Bertrand Russell

Gottlob Frege
In June 1902, Bertrand Russell, the great British mathematician and logician, sent the statement of a paradox to his friend Gottlob Frege, a German philosopher, logician and mathematician. Frege had been working for more than 10 years writing his monumental work “The Foundations of Arithmetic” and was finishing the final chapter of the second volume of this two-volume treatise. Russell and Frege had been friends for many years and Russell encouraged his friend to write a book about the mere foundations of arithmetic based on the set theory of Cantor. Frege obliged, but one day Russell found a contradiction of the work Frege was proposing in his book. This contradiction simply destroyed the very principle of his friend’s logic. Frege was devastated; his work of over ten years was simply irrelevant. Russell’s letter to Frege terminated the labor of more than ten years. Frege sank into a deep depression, while Russel tried to repair the damage by constructing a new theory of logic that would be immune to the paradox. He couldn’t. The paradox appeared again in his new theory.
The Russell paradox has been popularized in many ways. One of the best known of these was given by Russell in 1919 and concerns the plight of a barber of a certain village who has enunciated the principle that he shaves all those persons of the village who do not shave themselves.
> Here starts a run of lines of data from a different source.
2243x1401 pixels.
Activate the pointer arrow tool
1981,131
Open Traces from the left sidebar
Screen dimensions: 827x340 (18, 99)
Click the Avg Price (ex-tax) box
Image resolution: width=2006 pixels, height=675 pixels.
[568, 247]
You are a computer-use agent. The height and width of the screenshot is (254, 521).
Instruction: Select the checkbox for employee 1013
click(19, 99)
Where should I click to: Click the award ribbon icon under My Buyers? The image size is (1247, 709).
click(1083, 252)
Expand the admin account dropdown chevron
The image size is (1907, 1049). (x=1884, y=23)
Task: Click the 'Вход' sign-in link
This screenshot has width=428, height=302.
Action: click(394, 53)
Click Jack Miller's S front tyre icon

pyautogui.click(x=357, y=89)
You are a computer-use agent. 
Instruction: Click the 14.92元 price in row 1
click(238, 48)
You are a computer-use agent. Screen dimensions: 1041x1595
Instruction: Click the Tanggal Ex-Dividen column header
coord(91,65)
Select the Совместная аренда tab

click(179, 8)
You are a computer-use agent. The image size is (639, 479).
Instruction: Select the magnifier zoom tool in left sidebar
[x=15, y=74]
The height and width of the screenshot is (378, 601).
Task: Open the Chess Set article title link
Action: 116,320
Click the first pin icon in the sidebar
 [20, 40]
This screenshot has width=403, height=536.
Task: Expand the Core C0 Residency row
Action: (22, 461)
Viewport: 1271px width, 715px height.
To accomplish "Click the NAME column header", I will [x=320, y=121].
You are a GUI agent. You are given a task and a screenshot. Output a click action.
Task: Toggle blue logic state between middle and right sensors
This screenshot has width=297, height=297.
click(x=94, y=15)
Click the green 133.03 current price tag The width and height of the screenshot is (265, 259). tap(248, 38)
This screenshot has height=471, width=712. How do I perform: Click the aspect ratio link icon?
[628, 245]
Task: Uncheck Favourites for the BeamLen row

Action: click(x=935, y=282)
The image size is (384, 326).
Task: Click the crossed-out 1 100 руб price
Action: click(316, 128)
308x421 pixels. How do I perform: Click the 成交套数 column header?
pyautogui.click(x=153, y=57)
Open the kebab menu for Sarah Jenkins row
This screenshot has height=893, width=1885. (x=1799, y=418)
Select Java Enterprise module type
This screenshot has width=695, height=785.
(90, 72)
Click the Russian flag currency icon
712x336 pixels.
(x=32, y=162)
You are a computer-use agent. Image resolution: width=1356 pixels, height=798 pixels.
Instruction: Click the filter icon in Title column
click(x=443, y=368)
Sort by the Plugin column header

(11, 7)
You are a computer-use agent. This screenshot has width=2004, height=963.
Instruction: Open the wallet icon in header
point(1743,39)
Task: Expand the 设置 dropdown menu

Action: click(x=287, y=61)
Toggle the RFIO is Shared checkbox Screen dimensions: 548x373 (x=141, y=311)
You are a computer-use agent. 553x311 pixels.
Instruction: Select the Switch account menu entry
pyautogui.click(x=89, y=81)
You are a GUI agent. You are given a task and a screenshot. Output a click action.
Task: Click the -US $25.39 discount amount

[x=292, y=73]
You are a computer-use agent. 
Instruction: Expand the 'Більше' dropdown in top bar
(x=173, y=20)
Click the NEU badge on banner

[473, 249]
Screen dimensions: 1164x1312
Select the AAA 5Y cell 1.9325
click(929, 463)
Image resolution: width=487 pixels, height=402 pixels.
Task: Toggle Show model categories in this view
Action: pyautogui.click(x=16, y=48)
The paradoxical nature of the situation is realized when we try to answer the question: “Does the barber shave himself?” If he does shave himself, then he shouldn’t according to his principle; if he doesn’t shave himself, then he should according to his principle.
Since the discovery of the above contradictions, additional paradoxes have been produced in abundance. These modern paradoxes of set theory are related to several ancient paradoxes of logic, such as:
- Eubulides, of the fourth century B.C. is credited with making the remark, “The statement I am making is false.” If Eubulides statement is true, then, by what it says, the statement must be false. On the other hand, if Eubulides’ statement is false, it follows that the statement must be true. Then Eubulides’ statement can neither be true nor false without entailing a contradiction.
- Epimenides, who himself was a Cretan philosopher of the sixth century B.C., is claimed to have made the remark, “Cretans are always liars.” A simple analysis of this remark easily reveals that it, too, is self-contradictory.
The existence of paradoxes in set theory, like those described above, clearly indicates that something is wrong. Since their discovery, a great deal of literature on the subject has appeared, and numerous attempts at a solution have been offered. For some mathematicians there seems to be an easy way out. One has merely to reconstruct set theory on an axiomatic basis sufficiently restrictive to exclude these known antinomies. This is simply a procedure that avoids the paradoxes (putting your head in the sand.)